Make a list of three things in the order of importance (one being the most important) of your top priorities in your ideal studio environment.
For me it would be:
1) Dedicated art programmer, purely for bringing on tech that the artists decide they want/need. (new shaders, full screen passes, exposed nodes, etc)
2) Consolidation of asset creation. While it might be less efficient, I think it's more fun and more cohesive to let each artist have as large a chunk of asset creation as possible. From concepting to implementation. Even if they might be slower at a certain portions of the pipeline, they will be more involved and take greater pride and ownership of the asset to bring it to a higher level of quality than when they get segmented to doing the specular map on the main characters toenails (as it seems the industry is heading).
3) Schedule dictated in conjunction with design. It seems too many studios go, "make all this level in a month" then the art manager decides what all needs making etc etc. I'd like to see the schedule and the asset list developed in tandem. This level could benefit from a three stage boss, so he will need three times the developement time as the other bosses, ok here is your timeline.
Runner up would be strong time tested tools. I really wanted to put that on the list, but ultimately the above three are more important to me personally.
What would yours be?
Replies
2) make games in modules and link these modules together with people hired as "nodes"
3) outsource modules
Now as for the art side of production directly:
1.) I agree on having a programmer specifically concentrate on art. Listening to the artists and their needs, the implementing them within the specified engine. Having this kind of curtesy would be very helpful, I feel.
2.) This goes back to my feelings of smaller development teams. I'm again with you on "consolidation of asset creation" - being able to take actual OWNERSHIP in the work you create I feel is ideal to any artist. You could be Worker X working at a larger company. I have a feeling you'd feel more like guy putting the heads on the dolls at the factory, or the monkey on the typewriter, rather than the artist designing the work from beginning to end. That sense and feeling of ownership is something special, and companies need to be more open to this idea. I wouldn't last long at a company if I was sitting there doing specular masks all day.
3.) Thirdly, I'd have to say the overall atmosphere of the office would have to be important. Us, as developers, have a certain business culture that's unique - and I'd love to exploit that if I ever had my own office. Things like no dress code (well, don't come nude) and/or free lunches & drinks anytime are important. If the artist/programmer can come to work COMPLETELY COMFORTABLE then that'll leave a lot of their brain power to the art/work at hand, and not concentrating on their trousers being wrinkled.
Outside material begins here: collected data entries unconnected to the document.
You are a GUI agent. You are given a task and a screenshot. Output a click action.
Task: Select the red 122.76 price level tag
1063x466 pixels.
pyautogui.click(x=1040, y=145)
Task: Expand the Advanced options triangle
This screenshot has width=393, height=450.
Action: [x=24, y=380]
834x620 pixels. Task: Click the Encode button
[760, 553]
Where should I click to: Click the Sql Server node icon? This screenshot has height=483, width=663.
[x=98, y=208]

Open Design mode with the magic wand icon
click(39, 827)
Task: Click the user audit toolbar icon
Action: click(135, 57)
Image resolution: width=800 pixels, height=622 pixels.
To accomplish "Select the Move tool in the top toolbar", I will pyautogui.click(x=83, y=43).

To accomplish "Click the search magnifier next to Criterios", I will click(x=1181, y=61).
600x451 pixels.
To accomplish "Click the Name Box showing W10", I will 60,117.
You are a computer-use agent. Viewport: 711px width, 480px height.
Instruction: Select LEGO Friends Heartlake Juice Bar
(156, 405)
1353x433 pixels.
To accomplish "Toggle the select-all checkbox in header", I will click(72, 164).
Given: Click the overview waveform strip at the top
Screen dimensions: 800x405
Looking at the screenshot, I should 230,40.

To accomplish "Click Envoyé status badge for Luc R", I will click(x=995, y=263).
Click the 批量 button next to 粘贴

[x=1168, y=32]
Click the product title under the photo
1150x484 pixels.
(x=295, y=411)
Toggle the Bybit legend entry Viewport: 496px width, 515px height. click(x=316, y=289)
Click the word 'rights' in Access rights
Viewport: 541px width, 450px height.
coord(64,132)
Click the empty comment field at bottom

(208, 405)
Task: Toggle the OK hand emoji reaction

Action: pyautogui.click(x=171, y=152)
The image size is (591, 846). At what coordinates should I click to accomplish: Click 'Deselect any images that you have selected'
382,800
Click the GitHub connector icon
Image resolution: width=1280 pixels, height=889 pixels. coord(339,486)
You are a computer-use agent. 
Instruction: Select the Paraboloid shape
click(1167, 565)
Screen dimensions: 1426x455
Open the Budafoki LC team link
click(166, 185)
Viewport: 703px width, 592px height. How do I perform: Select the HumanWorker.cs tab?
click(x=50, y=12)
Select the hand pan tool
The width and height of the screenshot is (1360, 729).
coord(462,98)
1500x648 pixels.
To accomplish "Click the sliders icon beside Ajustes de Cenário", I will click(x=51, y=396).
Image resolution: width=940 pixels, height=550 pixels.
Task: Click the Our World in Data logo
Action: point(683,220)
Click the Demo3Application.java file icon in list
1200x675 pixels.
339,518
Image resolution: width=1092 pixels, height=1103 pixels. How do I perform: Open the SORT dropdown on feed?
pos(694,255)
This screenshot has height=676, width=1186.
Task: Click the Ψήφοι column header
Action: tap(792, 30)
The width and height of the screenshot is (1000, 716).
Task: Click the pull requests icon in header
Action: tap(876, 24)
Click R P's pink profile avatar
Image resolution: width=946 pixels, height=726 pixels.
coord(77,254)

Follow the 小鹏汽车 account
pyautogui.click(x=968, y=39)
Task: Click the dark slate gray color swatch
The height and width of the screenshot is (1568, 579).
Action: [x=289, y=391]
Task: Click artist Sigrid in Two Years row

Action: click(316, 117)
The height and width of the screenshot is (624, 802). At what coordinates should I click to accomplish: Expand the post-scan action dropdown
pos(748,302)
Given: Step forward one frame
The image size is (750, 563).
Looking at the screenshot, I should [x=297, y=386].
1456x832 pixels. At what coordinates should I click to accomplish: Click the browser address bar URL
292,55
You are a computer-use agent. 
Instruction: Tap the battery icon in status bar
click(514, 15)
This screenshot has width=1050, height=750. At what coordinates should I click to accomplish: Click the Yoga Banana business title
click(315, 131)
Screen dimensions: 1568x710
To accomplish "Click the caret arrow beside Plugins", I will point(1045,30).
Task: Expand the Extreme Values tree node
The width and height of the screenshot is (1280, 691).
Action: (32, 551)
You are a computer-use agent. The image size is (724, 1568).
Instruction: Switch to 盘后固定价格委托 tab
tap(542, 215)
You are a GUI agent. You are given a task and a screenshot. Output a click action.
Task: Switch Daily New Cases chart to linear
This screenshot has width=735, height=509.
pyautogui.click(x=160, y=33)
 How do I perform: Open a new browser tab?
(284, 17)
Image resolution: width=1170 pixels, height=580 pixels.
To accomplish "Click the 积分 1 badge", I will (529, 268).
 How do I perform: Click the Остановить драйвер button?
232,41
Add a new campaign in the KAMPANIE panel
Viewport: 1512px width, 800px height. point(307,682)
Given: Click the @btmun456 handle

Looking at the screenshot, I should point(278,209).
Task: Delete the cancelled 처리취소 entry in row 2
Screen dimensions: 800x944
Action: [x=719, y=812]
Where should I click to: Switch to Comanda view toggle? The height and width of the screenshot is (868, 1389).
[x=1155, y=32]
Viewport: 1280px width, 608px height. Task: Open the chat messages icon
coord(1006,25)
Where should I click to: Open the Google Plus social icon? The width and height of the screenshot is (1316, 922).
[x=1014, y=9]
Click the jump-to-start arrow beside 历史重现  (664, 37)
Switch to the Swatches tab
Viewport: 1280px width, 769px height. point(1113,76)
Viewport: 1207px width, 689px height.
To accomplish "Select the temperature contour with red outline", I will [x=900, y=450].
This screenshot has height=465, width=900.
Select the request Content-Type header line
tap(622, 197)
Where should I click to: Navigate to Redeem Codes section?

One thing that I'd like to mention aswell is having the company budgeting for monthly/bi-monthly outtings. Now, with a small team this is ideal as you don't have to budget a lot (or as much) money if you were to do this with a larger (50+) team. Things like sky diving, white-water rafting, paintball, etc would all be things on this budget. Putting your team in another team environment OUTSIDE of creating videogames is a good exercise I feel any company should do (hell, McDonald's does it).
Good thread Ben.
Here's what I reckon (bear in mind this is probably from a horribly uninformed and misguided standpoint ) :
1) For a more coherent overall game I'd have one dedicated AWESOME concept artist (not necessarily an ultra-fine draftsman - just a fellow with good drawing/communication skills and great ideas) ... they would set up the designs for everything in the game - characters, monsters, vehicles, environments, weapons ... basically they'd have a boatload of work, but it'd be scheduled in such a way as to make it feasible.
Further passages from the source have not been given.